# How to take limit of a function from one side

• Nov 6th 2012, 05:44 PM
PhizKid
How to take limit of a function from one side
$\lim_{x \to 1^{+} } \frac{-x}{x - 2}$

I only know how to do this by direct substitution, but I'm not sure how to do it from one side. In the calculator, I tried putting in:

-1.000001 / (1.000001 - 2) and it gives me a positive value of a little greater than 1, but I don't know how to algebraically show this step since saying "I put a value close to 1 a little greater than 1 into the calculator" isn't a valid response, I think.
• Nov 6th 2012, 06:19 PM
HallsofIvy
Re: How to take limit of a function from one side
I'm not sure I understand your question. $\frac{-x}{x- 2}$ is a rational function so that it is "continuous" where it is defined. In particular, setting x= 1, $\frac{-1}{1- 2}= \frac{-1}{-1}= 1$. Since that exists, the function is continuous and its limit, as x goes to 1, is the value of the function, 1. And since the limit exists, the two one sided limits must be the same, 1.
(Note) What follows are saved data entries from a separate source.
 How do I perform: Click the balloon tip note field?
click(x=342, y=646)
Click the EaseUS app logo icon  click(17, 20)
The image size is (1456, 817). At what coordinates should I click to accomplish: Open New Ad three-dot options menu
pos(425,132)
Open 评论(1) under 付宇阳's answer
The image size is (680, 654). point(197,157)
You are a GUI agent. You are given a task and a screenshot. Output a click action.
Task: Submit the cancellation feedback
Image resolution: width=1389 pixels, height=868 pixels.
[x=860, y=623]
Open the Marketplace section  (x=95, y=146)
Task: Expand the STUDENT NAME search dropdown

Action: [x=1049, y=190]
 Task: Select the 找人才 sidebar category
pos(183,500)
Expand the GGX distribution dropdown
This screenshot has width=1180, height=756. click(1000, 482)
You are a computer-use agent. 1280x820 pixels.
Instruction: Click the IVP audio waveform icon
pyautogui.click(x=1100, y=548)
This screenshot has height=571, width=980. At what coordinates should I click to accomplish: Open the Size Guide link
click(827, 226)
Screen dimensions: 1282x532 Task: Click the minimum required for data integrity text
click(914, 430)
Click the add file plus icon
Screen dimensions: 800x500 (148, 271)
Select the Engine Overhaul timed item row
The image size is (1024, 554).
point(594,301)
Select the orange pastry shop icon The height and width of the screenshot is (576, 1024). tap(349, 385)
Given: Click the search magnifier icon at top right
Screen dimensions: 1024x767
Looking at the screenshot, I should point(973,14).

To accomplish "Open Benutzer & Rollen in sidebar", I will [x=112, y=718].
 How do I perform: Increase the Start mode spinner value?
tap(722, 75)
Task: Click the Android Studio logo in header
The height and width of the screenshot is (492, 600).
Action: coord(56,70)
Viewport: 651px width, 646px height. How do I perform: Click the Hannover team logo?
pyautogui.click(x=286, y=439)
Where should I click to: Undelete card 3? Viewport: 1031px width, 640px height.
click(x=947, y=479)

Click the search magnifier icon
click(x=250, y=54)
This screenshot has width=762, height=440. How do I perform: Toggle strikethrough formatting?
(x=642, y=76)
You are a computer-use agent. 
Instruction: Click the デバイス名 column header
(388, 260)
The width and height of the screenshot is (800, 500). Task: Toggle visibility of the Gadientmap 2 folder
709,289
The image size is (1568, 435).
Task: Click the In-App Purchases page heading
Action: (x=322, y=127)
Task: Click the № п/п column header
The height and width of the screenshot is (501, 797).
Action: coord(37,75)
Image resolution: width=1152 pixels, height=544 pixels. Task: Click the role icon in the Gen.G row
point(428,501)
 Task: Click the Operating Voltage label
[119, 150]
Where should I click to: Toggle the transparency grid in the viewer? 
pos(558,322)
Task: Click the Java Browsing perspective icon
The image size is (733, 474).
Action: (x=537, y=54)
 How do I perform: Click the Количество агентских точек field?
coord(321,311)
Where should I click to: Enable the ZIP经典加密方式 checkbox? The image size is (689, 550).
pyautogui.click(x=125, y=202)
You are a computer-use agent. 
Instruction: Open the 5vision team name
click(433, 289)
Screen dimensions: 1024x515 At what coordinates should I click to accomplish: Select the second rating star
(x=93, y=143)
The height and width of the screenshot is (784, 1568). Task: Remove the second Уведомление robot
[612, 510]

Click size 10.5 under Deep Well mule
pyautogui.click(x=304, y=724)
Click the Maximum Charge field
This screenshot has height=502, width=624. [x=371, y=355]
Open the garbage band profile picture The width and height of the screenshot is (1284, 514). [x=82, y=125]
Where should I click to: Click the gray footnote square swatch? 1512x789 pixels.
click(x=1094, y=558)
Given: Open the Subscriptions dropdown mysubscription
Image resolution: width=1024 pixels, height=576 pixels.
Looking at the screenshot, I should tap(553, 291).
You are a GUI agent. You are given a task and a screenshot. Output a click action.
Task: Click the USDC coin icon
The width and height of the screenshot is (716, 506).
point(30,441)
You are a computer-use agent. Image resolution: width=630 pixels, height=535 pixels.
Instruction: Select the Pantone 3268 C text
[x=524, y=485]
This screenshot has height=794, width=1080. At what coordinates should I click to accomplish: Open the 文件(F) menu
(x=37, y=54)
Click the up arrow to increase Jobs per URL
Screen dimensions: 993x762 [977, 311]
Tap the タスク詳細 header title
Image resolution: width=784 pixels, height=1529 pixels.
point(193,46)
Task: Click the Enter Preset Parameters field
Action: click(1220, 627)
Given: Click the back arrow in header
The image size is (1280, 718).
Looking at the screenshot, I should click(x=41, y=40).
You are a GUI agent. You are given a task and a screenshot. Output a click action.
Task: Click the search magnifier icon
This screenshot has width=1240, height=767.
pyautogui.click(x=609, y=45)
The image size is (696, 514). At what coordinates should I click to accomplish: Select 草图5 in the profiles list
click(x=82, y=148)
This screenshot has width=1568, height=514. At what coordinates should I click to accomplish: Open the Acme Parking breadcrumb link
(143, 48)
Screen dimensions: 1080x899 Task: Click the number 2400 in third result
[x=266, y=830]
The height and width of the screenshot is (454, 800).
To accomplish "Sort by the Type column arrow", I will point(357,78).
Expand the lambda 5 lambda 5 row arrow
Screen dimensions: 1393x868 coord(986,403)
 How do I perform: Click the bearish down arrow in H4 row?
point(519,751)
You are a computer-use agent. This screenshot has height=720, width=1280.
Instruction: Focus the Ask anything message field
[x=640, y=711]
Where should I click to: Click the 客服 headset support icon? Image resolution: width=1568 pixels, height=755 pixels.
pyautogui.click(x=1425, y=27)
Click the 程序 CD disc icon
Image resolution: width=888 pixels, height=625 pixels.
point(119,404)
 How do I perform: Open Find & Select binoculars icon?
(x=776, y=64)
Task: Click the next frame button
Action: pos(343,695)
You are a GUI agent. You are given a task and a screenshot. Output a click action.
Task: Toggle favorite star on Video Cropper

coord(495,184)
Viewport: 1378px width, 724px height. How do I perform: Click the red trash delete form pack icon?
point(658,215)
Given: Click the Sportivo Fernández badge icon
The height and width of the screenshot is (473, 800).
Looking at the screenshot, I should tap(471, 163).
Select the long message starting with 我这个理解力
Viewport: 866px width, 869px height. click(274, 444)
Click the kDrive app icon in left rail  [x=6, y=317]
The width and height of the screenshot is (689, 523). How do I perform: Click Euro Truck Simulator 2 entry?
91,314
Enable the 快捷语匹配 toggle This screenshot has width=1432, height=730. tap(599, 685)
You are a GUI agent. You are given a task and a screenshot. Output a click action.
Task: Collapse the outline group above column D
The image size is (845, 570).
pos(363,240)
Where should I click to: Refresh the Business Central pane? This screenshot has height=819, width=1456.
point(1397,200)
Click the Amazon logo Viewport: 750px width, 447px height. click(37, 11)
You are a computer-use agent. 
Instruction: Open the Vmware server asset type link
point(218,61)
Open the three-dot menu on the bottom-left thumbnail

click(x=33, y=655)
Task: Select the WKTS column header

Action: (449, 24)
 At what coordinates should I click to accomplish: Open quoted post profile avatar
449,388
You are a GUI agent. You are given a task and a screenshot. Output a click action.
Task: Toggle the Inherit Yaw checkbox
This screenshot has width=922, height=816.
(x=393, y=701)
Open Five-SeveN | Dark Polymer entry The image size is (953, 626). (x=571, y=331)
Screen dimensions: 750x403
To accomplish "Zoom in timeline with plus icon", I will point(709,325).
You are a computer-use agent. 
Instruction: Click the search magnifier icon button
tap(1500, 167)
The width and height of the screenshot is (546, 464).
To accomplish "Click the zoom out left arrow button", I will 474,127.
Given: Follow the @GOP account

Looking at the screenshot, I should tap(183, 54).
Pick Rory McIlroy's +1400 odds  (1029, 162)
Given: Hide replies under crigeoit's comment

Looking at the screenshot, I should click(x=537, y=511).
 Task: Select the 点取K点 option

If you don't like that, you could copy the proof of the limit, restricting x to be larger than 2: Given $\epsilon> 0$, we need to find $\delta> 0$, such that if $x- 2< \delta$ (we don't need the absolute value because we are assuming x> 2) then $\left|\frac{-x}{x- 2}- 1\right|< \epsilon$. $\frac{-x}{x- 2}- 1= \frac{-x-x+ 2}{x- 2}= \frac{-2x+ 2}{x- 2}$ so we have $\left|\frac{-x}{x-2}- 1\right|= 2\left|\frac{x- 1}{x- 2}$. If x is larger than 1 but close to it, we can assume 1/2< x< 3/2 so that 1/2- 2= -3/2< x- 2< 3/2- 2= -1/2 and |x- 2|> 1/2. With that, if $x- 1< \delta= \epsilon$ then $\left|\frac{-x}{x-2}-1\right|< \epsilon$.